EXERCISE DIRECTIONS
The expected output is each line in the data below that includes the string "will".

[Records excerpted from a collection]
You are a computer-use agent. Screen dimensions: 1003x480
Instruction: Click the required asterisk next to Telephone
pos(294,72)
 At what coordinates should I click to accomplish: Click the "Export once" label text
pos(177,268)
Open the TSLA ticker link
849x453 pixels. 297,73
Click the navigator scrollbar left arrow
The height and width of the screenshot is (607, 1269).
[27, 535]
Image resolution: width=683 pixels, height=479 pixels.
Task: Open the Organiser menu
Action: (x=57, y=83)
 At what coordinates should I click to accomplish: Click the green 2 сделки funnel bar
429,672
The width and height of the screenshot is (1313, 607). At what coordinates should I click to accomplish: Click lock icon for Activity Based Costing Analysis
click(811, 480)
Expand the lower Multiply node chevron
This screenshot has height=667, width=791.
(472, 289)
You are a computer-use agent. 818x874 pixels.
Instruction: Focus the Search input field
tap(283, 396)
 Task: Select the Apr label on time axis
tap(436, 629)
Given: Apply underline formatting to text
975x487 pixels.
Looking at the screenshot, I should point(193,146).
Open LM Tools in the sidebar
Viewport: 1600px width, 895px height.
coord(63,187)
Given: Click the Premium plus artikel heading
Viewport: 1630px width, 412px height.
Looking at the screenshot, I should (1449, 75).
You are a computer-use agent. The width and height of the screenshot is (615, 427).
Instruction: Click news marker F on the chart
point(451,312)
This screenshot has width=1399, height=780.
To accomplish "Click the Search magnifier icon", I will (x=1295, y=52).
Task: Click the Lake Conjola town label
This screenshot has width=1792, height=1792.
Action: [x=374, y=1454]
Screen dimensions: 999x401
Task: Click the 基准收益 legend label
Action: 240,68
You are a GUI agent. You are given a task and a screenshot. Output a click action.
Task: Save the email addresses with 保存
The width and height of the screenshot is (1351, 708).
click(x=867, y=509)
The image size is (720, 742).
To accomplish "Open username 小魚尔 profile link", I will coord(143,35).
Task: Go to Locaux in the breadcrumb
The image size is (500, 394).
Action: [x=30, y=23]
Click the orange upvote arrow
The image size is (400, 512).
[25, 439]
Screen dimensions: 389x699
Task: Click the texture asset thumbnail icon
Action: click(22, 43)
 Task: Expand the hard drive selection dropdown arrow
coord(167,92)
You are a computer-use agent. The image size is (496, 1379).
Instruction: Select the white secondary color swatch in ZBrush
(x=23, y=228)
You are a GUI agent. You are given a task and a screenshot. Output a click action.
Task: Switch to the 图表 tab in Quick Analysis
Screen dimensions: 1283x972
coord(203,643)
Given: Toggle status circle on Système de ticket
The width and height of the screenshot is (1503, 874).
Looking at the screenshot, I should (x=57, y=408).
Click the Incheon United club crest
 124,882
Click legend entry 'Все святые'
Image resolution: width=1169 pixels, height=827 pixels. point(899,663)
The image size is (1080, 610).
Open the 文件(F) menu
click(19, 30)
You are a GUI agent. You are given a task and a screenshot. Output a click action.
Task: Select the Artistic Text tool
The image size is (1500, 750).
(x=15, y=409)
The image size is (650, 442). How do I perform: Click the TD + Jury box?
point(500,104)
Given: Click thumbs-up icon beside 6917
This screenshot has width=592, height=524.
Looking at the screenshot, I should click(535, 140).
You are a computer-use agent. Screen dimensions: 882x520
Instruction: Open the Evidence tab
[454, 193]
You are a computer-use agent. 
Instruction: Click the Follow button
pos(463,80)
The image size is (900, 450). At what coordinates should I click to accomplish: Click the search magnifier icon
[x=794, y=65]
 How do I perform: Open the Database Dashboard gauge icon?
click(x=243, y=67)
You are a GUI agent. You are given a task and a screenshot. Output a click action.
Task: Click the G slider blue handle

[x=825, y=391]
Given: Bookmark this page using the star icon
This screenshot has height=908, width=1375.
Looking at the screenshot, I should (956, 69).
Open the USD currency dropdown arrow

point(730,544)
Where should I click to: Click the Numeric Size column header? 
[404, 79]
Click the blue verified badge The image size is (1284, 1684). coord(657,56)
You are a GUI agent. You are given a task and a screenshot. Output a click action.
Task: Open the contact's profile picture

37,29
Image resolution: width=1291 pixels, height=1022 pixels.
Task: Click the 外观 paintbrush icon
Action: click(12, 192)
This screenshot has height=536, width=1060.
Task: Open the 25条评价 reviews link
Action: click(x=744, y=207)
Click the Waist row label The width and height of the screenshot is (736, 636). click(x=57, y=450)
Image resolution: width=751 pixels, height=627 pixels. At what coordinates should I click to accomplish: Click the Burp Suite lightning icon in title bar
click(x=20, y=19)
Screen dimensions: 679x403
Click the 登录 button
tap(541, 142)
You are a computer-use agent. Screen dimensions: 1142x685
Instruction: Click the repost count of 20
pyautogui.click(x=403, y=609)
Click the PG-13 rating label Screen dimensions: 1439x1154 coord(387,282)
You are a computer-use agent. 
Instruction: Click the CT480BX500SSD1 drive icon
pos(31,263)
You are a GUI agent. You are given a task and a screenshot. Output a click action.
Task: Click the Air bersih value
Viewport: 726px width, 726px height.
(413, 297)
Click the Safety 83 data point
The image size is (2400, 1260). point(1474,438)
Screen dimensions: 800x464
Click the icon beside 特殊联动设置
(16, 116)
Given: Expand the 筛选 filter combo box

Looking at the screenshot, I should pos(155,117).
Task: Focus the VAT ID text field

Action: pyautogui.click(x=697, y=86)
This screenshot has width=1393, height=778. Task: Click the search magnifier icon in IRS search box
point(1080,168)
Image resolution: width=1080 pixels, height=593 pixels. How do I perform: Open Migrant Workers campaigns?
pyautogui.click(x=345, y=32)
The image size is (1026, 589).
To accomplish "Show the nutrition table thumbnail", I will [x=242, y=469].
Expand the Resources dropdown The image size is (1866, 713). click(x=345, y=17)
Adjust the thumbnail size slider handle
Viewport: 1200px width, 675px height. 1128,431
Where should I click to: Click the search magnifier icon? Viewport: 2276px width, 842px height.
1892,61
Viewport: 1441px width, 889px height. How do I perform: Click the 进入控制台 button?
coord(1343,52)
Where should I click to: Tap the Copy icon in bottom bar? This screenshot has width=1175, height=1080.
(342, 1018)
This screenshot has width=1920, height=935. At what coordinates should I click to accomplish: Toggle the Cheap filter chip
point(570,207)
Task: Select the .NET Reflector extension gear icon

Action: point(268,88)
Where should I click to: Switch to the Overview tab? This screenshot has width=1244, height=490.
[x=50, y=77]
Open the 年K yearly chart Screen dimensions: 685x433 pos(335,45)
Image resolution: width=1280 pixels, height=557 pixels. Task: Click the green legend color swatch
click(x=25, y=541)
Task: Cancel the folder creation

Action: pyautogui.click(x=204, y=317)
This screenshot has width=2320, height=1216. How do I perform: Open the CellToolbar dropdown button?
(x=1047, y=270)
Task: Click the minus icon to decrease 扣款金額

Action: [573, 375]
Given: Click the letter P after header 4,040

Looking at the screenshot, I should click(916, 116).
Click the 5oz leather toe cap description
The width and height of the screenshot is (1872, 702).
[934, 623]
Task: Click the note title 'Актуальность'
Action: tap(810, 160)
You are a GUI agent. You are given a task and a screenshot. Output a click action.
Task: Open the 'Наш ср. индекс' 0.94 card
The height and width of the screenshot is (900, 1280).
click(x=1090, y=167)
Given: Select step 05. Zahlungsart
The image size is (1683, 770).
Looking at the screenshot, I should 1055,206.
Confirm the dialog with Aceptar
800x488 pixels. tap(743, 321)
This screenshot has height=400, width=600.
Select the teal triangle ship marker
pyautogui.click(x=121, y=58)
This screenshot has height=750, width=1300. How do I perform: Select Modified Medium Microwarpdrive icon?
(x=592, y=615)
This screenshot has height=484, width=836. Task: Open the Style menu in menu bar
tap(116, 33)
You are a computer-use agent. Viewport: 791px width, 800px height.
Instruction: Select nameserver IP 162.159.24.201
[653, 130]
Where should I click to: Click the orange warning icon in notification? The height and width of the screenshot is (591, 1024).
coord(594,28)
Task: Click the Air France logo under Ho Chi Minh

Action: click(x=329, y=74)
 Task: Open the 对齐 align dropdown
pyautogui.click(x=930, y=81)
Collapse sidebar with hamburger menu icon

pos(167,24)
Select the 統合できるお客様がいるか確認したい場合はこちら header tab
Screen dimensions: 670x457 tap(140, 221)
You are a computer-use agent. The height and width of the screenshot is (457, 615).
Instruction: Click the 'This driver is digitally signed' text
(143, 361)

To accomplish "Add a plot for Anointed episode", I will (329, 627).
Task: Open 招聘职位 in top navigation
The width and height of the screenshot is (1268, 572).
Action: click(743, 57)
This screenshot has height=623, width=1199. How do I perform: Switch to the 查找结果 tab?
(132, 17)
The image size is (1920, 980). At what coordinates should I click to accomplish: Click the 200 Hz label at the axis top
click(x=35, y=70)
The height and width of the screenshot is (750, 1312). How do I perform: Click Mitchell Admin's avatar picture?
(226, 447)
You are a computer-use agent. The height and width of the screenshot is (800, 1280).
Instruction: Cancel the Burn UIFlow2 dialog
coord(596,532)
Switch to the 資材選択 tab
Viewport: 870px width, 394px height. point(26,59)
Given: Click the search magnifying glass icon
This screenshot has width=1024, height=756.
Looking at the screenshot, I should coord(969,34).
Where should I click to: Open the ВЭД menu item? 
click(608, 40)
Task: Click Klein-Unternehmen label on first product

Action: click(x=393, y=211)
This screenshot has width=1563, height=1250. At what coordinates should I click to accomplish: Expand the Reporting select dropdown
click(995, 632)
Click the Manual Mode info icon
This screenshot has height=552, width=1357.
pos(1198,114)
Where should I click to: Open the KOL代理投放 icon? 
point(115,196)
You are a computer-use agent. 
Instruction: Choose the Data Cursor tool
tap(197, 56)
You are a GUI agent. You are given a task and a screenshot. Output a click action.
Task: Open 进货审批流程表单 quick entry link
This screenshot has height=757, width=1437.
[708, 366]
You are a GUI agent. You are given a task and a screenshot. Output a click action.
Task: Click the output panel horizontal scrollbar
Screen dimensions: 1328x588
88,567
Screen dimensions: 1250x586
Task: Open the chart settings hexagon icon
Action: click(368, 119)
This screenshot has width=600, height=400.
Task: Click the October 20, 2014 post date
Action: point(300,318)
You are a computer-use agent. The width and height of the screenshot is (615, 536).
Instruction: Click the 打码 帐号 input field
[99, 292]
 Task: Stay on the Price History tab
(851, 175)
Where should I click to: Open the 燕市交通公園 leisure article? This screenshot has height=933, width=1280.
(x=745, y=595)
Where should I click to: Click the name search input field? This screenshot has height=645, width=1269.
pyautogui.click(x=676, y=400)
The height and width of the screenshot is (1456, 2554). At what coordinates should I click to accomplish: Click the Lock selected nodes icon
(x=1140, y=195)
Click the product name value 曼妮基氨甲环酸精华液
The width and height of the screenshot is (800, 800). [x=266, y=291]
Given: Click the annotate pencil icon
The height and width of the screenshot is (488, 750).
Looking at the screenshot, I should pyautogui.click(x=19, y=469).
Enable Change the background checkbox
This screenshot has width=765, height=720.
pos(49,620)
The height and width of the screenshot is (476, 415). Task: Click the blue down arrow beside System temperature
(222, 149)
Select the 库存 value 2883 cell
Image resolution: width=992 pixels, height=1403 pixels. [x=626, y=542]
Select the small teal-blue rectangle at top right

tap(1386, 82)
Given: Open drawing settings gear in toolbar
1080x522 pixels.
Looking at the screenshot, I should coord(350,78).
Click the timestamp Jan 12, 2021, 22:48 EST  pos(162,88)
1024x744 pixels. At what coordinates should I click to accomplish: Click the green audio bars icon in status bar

ANSWER FOR THIS EXERCISE
To accomplish "Click the Search magnifier icon", I will (x=1295, y=52).
To accomplish "Open username 小魚尔 profile link", I will coord(143,35).
To accomplish "Show the nutrition table thumbnail", I will [x=242, y=469].
To accomplish "Add a plot for Anointed episode", I will (329, 627).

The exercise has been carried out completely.